[Provided information]

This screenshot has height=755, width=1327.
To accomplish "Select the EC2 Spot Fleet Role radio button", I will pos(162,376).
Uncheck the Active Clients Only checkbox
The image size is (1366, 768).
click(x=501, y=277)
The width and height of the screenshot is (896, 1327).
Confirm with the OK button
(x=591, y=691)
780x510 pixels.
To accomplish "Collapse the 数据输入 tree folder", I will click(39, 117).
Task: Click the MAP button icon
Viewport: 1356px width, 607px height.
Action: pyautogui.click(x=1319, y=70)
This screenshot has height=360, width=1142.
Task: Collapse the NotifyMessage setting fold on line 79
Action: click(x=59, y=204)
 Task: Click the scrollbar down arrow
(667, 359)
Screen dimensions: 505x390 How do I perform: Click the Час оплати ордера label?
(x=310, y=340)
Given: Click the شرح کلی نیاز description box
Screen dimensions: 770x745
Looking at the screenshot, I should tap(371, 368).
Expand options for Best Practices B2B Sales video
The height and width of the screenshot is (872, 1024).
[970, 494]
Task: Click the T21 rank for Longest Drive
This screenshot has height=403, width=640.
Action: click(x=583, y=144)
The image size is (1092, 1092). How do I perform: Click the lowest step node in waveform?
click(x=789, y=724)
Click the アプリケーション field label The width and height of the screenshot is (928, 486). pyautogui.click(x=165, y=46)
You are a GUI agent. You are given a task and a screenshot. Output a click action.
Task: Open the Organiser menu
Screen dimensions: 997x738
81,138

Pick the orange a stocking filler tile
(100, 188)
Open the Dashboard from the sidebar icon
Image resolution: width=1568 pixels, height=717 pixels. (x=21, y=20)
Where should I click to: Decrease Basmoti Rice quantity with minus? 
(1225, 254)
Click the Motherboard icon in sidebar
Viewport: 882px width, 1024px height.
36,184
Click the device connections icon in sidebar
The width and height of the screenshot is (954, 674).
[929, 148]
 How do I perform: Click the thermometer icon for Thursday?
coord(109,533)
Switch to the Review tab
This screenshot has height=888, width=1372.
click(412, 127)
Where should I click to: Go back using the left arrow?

[/Provided information]

Extract each line of the listing above, copying it word for word.

= Task output =
This screenshot has height=755, width=1327.
To accomplish "Select the EC2 Spot Fleet Role radio button", I will pos(162,376).
Uncheck the Active Clients Only checkbox
The image size is (1366, 768).
click(x=501, y=277)
The width and height of the screenshot is (896, 1327).
Confirm with the OK button
(x=591, y=691)
780x510 pixels.
To accomplish "Collapse the 数据输入 tree folder", I will click(39, 117).
Task: Click the MAP button icon
Viewport: 1356px width, 607px height.
Action: pyautogui.click(x=1319, y=70)
This screenshot has height=360, width=1142.
Task: Collapse the NotifyMessage setting fold on line 79
Action: click(x=59, y=204)
 Task: Click the scrollbar down arrow
(667, 359)
Screen dimensions: 505x390 How do I perform: Click the Час оплати ордера label?
(x=310, y=340)
Given: Click the شرح کلی نیاز description box
Screen dimensions: 770x745
Looking at the screenshot, I should tap(371, 368).
Expand options for Best Practices B2B Sales video
The height and width of the screenshot is (872, 1024).
[970, 494]
Task: Click the T21 rank for Longest Drive
This screenshot has height=403, width=640.
Action: click(x=583, y=144)
The image size is (1092, 1092). How do I perform: Click the lowest step node in waveform?
click(x=789, y=724)
Click the アプリケーション field label The width and height of the screenshot is (928, 486). pyautogui.click(x=165, y=46)
You are a GUI agent. You are given a task and a screenshot. Output a click action.
Task: Open the Organiser menu
Screen dimensions: 997x738
81,138

Pick the orange a stocking filler tile
(100, 188)
Open the Dashboard from the sidebar icon
Image resolution: width=1568 pixels, height=717 pixels. (x=21, y=20)
Where should I click to: Decrease Basmoti Rice quantity with minus? 
(1225, 254)
Click the Motherboard icon in sidebar
Viewport: 882px width, 1024px height.
36,184
Click the device connections icon in sidebar
The width and height of the screenshot is (954, 674).
[929, 148]
 How do I perform: Click the thermometer icon for Thursday?
coord(109,533)
Switch to the Review tab
This screenshot has height=888, width=1372.
click(412, 127)
Where should I click to: Go back using the left arrow?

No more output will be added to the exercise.